L’APICS décrit l’effet Bullwhip comme suit : « Un changement extrême de la position de l’offre en amont dans une chaîne d’approvisionnement généré par un petit changement de la demande en aval dans la chaîne d’approvisionnement. Le stock peut rapidement passer d’une rupture à un excédent. Cela est dû à la nature en série de la communication des commandes en amont de la chaîne avec les délais inhérents au déplacement du produit vers l’aval de la chaîne ». Ce qui n’est pas indiqué dans cette définition, c’est la nature bidirectionnelle de l’effet. En raison de cet élément manquant, les tentatives les plus courantes utilisées pour atténuer l’effet sont les efforts visant à accroître la précision des prévisions et l’utilisation de stocks de sécurité. Le stock de sécurité est généralement destiné à couvrir la différence entre ce qui était attendu et ce qui a été réellement vendu.
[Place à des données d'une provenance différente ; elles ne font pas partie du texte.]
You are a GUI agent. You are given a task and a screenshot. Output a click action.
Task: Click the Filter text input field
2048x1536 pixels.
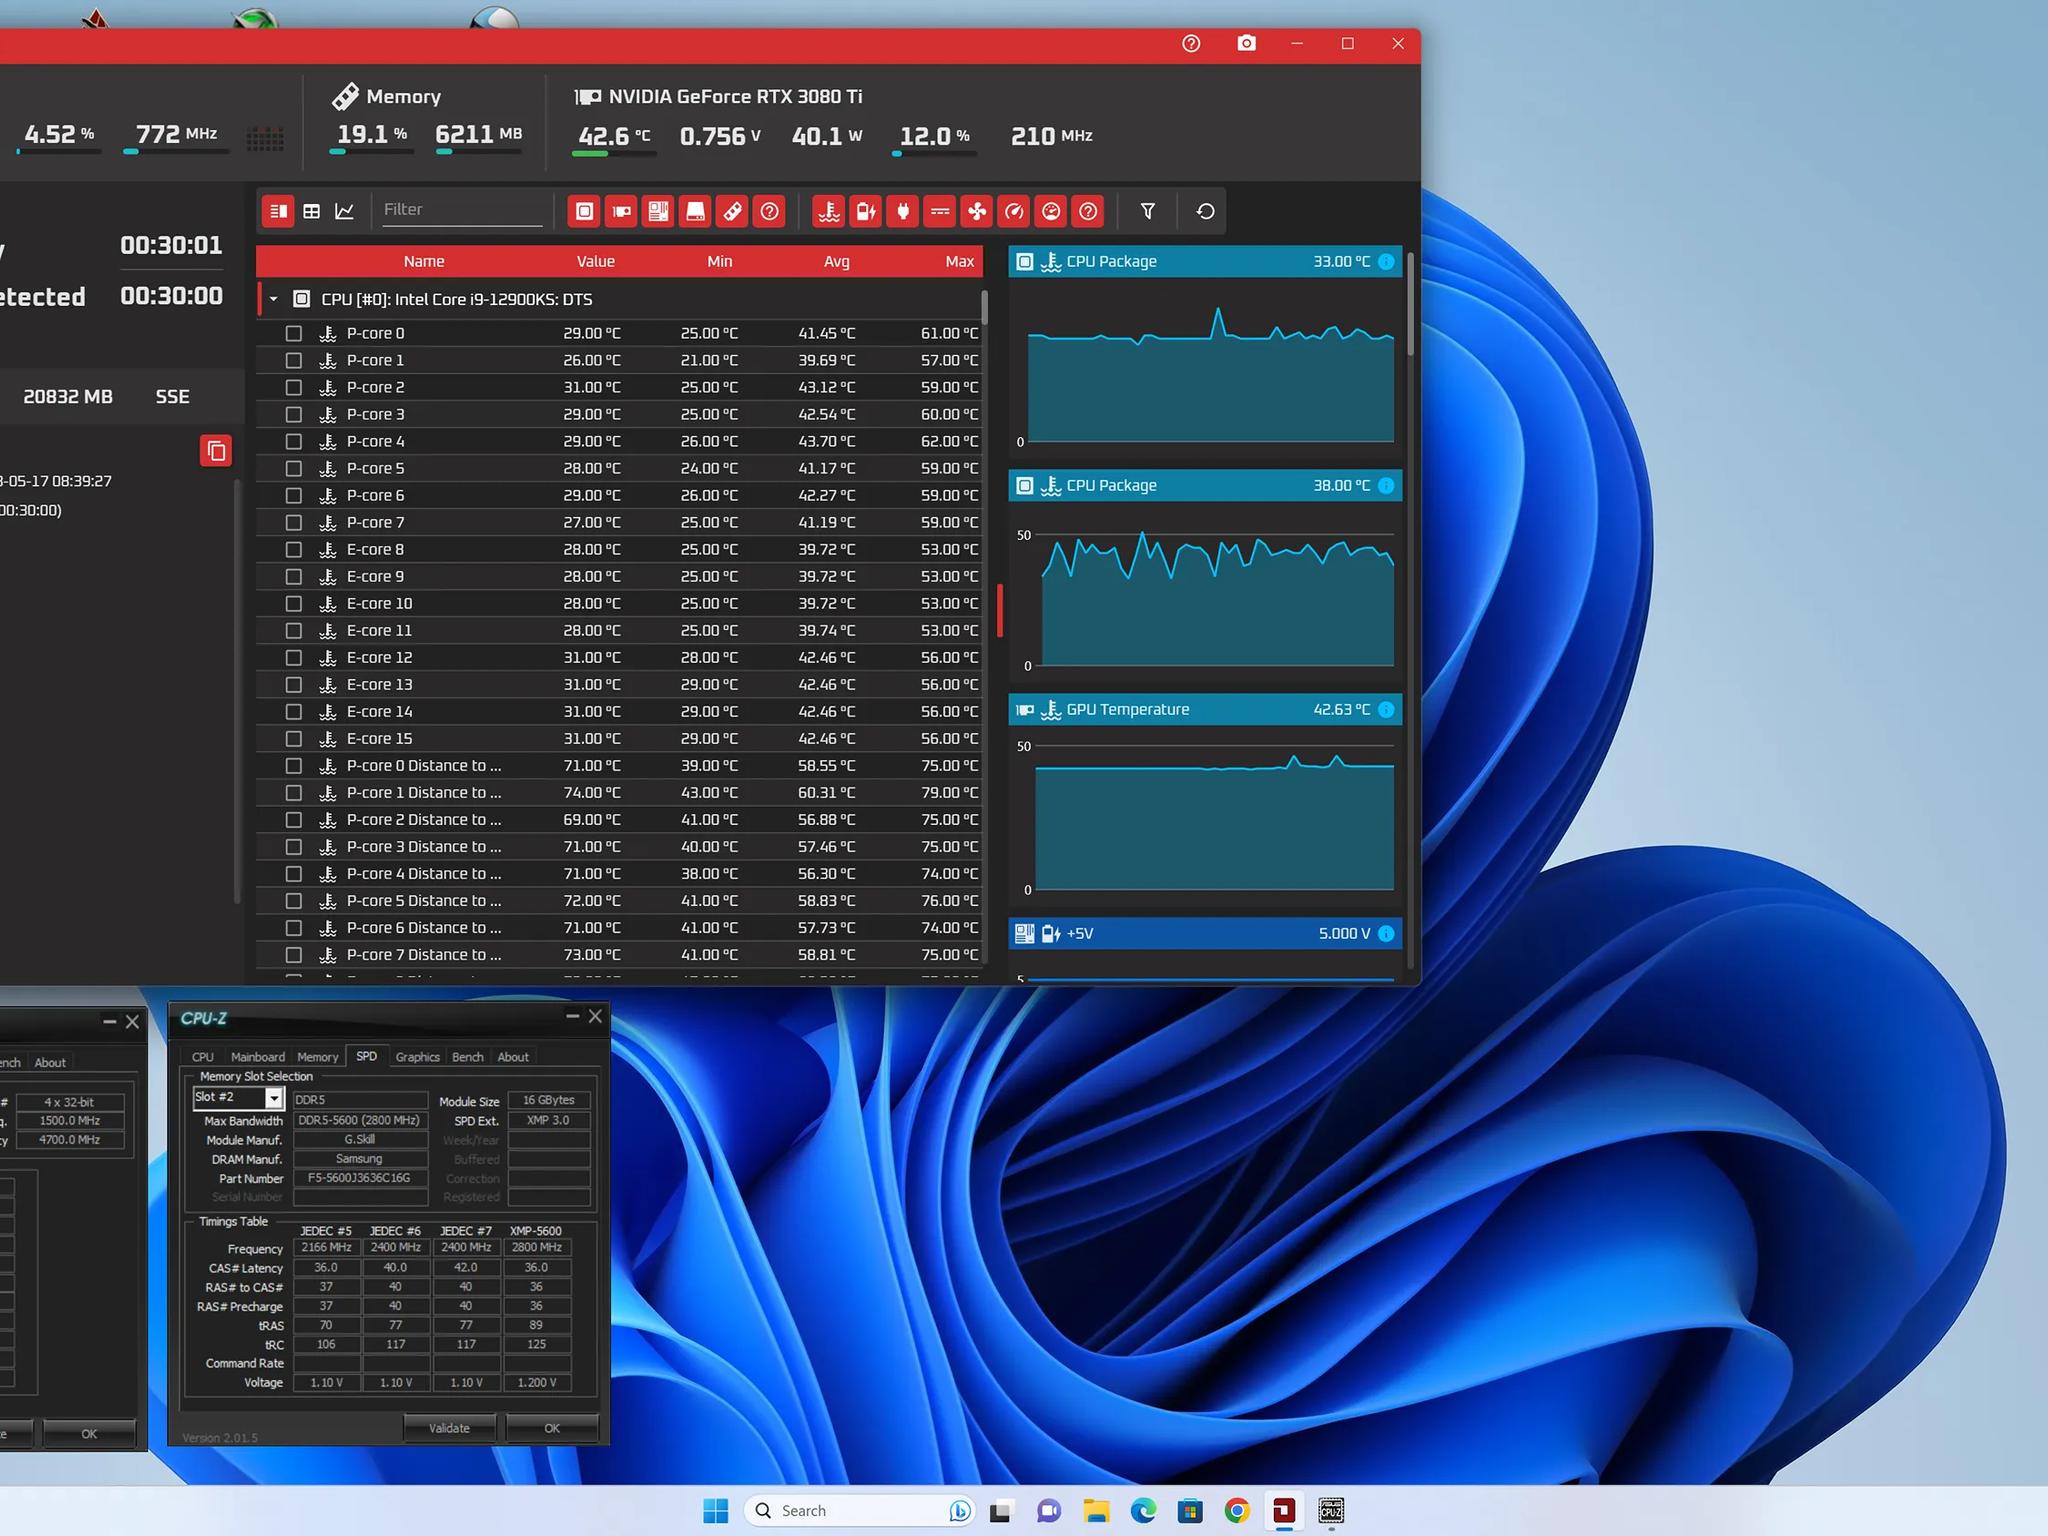pos(462,209)
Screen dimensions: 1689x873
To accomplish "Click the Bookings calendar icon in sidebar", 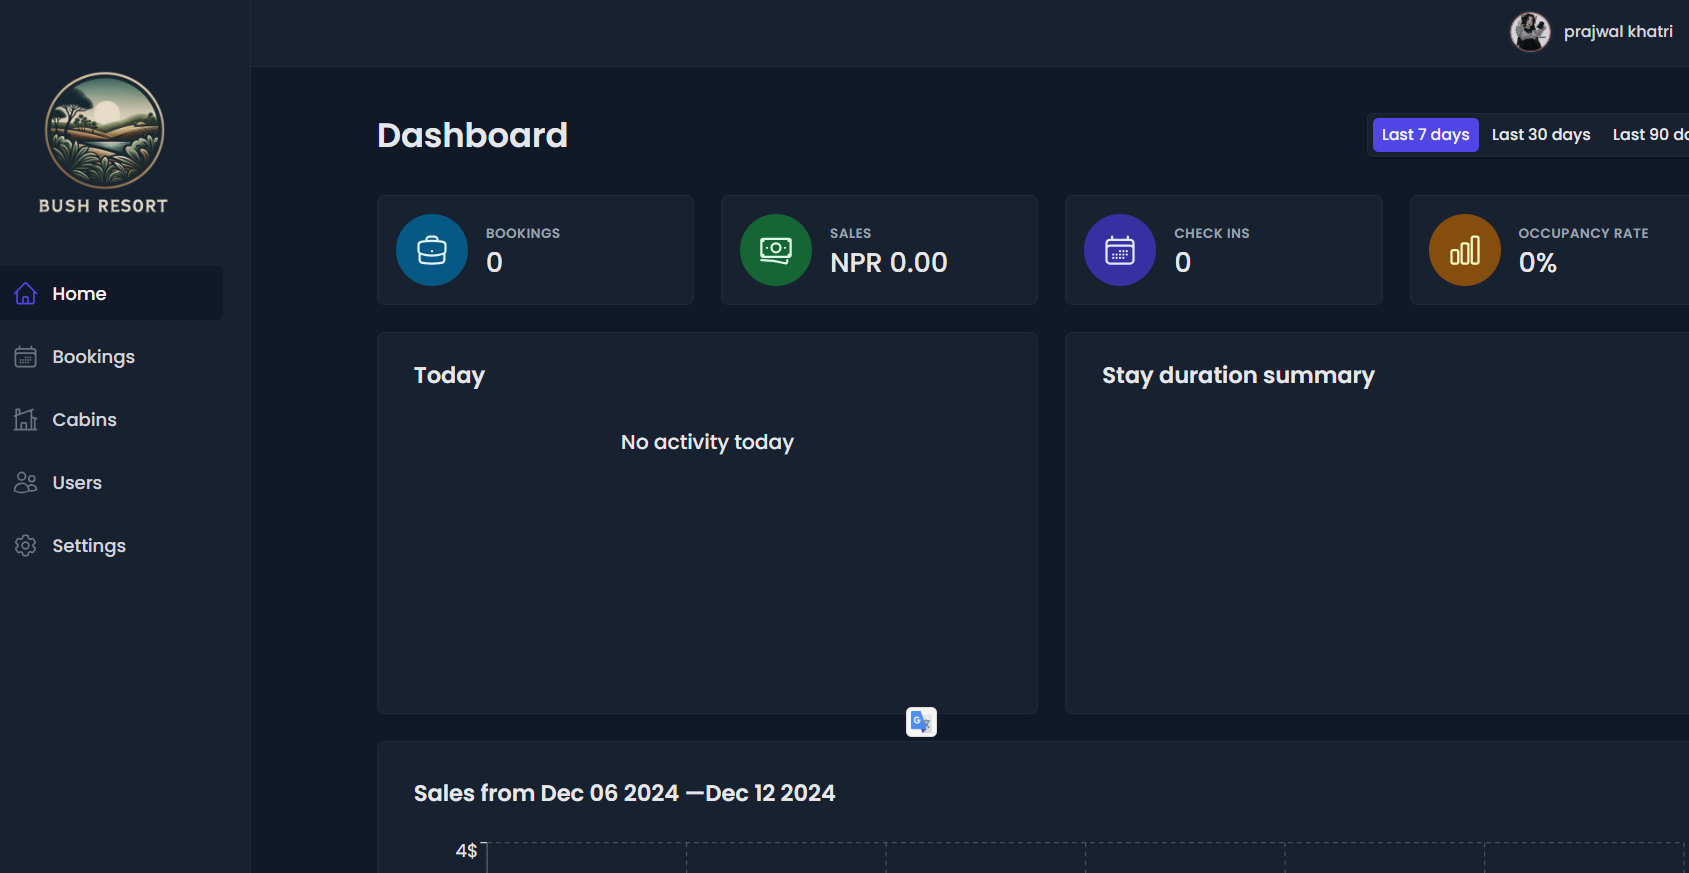I will point(26,357).
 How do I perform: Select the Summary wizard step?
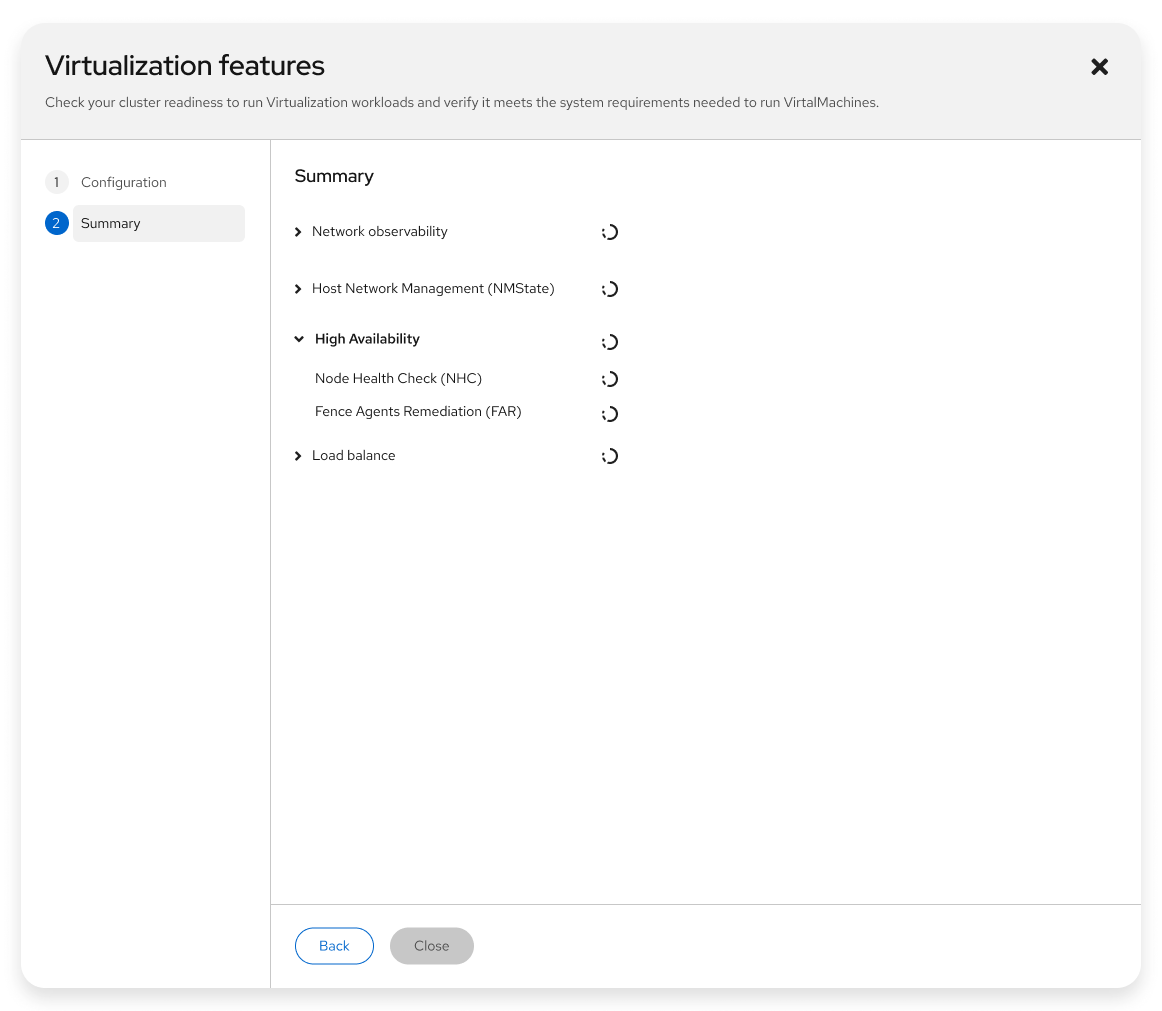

Mais lorsque le niveau de stock diminue même d’une unité en dessous du stock de sécurité, cela déclenche un réapprovisionnement, ce qui, avec l’utilisation des MOQ, amplifie encore plus la variabilité et la distorsion de l’effet bullwhip.. Cela conduit en fait une entreprise à une situation où elle a besoin de recourir à des stocks plus importants pour couvrir ces fluctuations, ou d’établir des capacités excédentaires – et donc d’augmenter ses investissements. Les deux options ne sont pas très bonnes.

Demand Driven, une meilleure approche pour s’adapter à la demande.

Fiabilité des prévisions en baisse, nécessité d’adapter en continu la production à la demande, sans sacrifier l’efficacité opérationnelle : c’est l’équation que les méthodes Demand Driven permettent de mieux résoudre, avec un ensemble de techniques intégrant la conception de la supply chain, sont pilotage à long, moyen et court terme – pour réconcilier les fonctions de l’entreprise et les focaliser sur ce qui compte : servir les clients de manière profitable.